> [EXERCISE MATERIAL]:

══════════════════════════════

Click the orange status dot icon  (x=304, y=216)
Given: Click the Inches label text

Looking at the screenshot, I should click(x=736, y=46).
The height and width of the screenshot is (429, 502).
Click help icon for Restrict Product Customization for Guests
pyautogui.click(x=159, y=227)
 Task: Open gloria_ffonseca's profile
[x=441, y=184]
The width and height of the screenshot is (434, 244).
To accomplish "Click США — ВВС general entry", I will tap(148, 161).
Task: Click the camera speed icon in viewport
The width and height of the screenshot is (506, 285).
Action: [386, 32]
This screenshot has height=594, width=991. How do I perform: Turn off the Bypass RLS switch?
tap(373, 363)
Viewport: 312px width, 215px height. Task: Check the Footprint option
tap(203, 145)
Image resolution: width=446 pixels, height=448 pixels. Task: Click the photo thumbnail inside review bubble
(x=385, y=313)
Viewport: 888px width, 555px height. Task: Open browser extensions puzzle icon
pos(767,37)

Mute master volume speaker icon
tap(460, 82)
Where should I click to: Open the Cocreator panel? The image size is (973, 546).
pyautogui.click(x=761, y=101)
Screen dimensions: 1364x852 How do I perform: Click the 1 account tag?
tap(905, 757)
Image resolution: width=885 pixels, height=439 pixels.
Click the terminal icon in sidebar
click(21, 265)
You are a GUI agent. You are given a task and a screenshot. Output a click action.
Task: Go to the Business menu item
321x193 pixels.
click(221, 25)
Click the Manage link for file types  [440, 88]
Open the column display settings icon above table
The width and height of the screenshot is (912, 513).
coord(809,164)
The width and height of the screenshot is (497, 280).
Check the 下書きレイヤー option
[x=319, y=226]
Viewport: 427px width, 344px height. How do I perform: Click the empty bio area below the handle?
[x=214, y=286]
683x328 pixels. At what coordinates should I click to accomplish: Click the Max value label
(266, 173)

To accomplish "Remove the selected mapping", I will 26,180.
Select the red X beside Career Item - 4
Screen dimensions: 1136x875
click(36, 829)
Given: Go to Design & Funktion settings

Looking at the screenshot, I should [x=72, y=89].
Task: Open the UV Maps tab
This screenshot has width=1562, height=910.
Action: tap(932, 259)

══════════════════════════════

> [WHAT IS REQUIRED]:
Please give the entries above again in full, exactly as written.

> [RESULT OF THIS EXERCISE]:
Click the orange status dot icon  (x=304, y=216)
Given: Click the Inches label text

Looking at the screenshot, I should click(x=736, y=46).
The height and width of the screenshot is (429, 502).
Click help icon for Restrict Product Customization for Guests
pyautogui.click(x=159, y=227)
 Task: Open gloria_ffonseca's profile
[x=441, y=184]
The width and height of the screenshot is (434, 244).
To accomplish "Click США — ВВС general entry", I will tap(148, 161).
Task: Click the camera speed icon in viewport
The width and height of the screenshot is (506, 285).
Action: [386, 32]
This screenshot has height=594, width=991. How do I perform: Turn off the Bypass RLS switch?
tap(373, 363)
Viewport: 312px width, 215px height. Task: Check the Footprint option
tap(203, 145)
Image resolution: width=446 pixels, height=448 pixels. Task: Click the photo thumbnail inside review bubble
(x=385, y=313)
Viewport: 888px width, 555px height. Task: Open browser extensions puzzle icon
pos(767,37)

Mute master volume speaker icon
tap(460, 82)
Where should I click to: Open the Cocreator panel? The image size is (973, 546).
pyautogui.click(x=761, y=101)
Screen dimensions: 1364x852 How do I perform: Click the 1 account tag?
tap(905, 757)
Image resolution: width=885 pixels, height=439 pixels.
Click the terminal icon in sidebar
click(21, 265)
You are a GUI agent. You are given a task and a screenshot. Output a click action.
Task: Go to the Business menu item
321x193 pixels.
click(221, 25)
Click the Manage link for file types  [440, 88]
Open the column display settings icon above table
The width and height of the screenshot is (912, 513).
coord(809,164)
The width and height of the screenshot is (497, 280).
Check the 下書きレイヤー option
[x=319, y=226]
Viewport: 427px width, 344px height. How do I perform: Click the empty bio area below the handle?
[x=214, y=286]
683x328 pixels. At what coordinates should I click to accomplish: Click the Max value label
(266, 173)

To accomplish "Remove the selected mapping", I will 26,180.
Select the red X beside Career Item - 4
Screen dimensions: 1136x875
click(36, 829)
Given: Go to Design & Funktion settings

Looking at the screenshot, I should [x=72, y=89].
Task: Open the UV Maps tab
This screenshot has width=1562, height=910.
Action: tap(932, 259)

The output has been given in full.